Thursday, January 12, 2006

Agile IT

Today's blog is specially dedicated to Peter who is 27 today and due to some work commitments I did not have time to give him any other present (besides birthday papaya for breakfast).

To keep it short and sweet, I had a meeting today with XYZ guy from XYZ company. NextLogic & XYZ company are thinking of becoming partners in the future. We do similar things, we develop complimentary solutions and target complimentary customers. The conversation went great, I was happy that XYZ company has similar interests and we found many synergies. I decided to do the last check, which I do with every possible future partner (not that we are so big to be that selective, but we are ....selective). The most important part is to identify how the future partner really thinks and feels by identifying their vision, mission, why they do business and how they do business. I just wanted to know if we are aligned.

I asked an innocent question: “So how long does it take you to develop and implement a simple web based portal for smaller company.

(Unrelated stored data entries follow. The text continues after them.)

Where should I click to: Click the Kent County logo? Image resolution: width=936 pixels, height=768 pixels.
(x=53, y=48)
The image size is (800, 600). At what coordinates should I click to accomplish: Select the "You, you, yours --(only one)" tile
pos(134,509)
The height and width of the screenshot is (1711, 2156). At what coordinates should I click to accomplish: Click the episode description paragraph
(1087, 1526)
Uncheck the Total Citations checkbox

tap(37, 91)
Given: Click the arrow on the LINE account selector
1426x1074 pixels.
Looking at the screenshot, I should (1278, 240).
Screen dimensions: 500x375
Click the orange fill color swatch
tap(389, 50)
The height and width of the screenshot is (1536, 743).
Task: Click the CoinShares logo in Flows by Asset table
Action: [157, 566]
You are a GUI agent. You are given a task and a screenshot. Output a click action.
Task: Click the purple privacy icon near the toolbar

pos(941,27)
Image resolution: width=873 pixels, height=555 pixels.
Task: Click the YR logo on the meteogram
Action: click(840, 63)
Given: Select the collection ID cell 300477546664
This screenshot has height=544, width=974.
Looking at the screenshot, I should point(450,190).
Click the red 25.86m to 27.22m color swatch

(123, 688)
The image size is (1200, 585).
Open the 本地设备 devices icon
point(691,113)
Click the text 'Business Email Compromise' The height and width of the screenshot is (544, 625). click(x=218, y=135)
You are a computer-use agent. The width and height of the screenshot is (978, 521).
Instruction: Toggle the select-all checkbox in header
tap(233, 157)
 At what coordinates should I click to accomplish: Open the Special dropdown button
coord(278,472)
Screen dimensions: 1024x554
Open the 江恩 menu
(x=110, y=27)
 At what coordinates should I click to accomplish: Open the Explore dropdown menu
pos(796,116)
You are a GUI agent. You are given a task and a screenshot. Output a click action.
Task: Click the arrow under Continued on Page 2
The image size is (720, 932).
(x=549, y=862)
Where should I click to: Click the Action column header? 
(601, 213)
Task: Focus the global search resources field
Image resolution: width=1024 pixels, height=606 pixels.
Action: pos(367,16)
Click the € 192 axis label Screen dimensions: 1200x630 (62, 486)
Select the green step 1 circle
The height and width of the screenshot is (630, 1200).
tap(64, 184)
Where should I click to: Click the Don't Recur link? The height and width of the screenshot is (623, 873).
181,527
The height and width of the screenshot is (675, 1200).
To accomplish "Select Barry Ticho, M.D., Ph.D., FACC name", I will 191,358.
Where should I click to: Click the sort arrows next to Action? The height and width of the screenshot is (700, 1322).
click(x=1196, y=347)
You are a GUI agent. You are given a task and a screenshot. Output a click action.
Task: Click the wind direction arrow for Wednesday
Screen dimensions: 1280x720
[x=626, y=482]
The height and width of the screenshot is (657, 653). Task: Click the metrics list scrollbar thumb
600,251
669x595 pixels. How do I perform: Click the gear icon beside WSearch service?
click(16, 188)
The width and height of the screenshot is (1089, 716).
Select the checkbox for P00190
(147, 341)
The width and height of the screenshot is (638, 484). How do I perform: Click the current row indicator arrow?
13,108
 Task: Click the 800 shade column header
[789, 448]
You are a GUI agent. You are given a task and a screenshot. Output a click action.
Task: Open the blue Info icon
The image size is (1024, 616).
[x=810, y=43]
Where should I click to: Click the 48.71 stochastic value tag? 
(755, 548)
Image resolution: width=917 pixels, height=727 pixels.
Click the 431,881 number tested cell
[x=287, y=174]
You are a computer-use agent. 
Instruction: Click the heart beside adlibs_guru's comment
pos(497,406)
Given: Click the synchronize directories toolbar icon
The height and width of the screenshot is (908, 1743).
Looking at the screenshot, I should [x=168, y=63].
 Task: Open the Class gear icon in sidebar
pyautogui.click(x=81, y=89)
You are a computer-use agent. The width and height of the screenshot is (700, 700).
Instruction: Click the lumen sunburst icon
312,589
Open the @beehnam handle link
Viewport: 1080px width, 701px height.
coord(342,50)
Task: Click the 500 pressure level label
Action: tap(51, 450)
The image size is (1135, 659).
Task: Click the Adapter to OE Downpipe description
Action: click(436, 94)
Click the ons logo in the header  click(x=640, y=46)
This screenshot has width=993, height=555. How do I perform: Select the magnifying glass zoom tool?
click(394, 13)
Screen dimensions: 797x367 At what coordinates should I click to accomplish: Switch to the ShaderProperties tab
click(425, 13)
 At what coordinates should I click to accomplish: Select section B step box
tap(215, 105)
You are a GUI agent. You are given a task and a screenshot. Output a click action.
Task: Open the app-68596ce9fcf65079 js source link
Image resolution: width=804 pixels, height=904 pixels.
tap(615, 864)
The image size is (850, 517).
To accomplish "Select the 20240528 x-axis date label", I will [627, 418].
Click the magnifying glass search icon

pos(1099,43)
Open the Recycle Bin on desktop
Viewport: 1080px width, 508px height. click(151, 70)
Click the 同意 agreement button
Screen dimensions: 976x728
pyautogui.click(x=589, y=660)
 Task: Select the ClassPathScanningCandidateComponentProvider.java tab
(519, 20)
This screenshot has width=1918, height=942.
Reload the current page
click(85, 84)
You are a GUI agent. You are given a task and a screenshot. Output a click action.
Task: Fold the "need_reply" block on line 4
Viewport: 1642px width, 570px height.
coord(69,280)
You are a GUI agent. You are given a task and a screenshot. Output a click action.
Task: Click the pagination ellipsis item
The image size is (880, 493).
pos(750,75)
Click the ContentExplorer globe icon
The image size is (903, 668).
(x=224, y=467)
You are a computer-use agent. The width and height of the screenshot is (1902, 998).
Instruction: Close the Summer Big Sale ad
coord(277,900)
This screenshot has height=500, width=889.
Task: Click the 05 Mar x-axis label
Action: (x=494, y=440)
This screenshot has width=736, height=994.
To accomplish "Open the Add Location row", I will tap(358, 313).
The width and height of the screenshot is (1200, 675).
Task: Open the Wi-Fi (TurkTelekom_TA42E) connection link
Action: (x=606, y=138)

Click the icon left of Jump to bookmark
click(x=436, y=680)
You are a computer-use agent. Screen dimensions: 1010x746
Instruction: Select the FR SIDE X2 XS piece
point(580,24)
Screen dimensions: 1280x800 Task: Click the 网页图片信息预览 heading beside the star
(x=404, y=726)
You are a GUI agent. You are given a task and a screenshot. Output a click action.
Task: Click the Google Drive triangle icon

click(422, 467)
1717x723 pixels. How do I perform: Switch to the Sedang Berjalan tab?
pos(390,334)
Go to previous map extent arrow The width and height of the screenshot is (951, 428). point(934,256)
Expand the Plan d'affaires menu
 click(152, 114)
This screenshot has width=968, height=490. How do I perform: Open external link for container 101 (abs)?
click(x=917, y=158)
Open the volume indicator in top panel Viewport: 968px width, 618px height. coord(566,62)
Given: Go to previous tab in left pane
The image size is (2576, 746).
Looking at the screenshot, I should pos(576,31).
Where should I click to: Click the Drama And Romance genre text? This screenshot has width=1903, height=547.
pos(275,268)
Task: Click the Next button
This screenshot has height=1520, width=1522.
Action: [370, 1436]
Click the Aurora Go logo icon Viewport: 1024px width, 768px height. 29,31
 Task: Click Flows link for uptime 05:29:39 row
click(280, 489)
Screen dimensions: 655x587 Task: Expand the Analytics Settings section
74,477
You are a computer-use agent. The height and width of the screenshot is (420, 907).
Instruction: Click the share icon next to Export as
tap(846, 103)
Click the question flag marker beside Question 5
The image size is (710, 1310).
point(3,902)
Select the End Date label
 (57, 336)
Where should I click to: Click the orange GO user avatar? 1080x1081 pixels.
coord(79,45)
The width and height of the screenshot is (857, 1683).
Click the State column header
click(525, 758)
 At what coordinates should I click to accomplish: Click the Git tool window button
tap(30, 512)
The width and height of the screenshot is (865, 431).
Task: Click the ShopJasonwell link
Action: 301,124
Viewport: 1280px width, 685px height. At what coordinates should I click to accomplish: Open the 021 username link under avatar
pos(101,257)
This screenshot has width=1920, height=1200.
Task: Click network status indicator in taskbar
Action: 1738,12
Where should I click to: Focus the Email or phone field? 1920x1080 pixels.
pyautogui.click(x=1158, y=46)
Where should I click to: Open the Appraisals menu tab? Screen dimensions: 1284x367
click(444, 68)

I suppose a month???”

The response: “Well, one month is usually just paper work and identifying the needs.”

Dasha: “Hmm, OK..and are those small guys willing to pay for additional “paperwork” if they are buying a software solution to actually get rid of it?”

XYZ: “If they are not willing, we find someone else who is willing and can afford.”

Well, I am not here to judge, but I felt like I have to tell him about GREAT agile software development approach.

Dasha:

See, XYZ, we usually agile it a bit. We meet a customer for initial meeting – 2-3 hours where we define simple vision for the project and few milestones. Then we get down to the actual work and define what needs to be done immediately in one week. We usually come up with one main function to be implemented and developed in first week itself.

We go back, develop that “piece from a cake” and meet customer again (once a week for smaller projects) together we test it, collect feedback, change it, implement it and move on to the second feature. While developing second feature, customer already uses the first one and provides additional feedback and changes requirements.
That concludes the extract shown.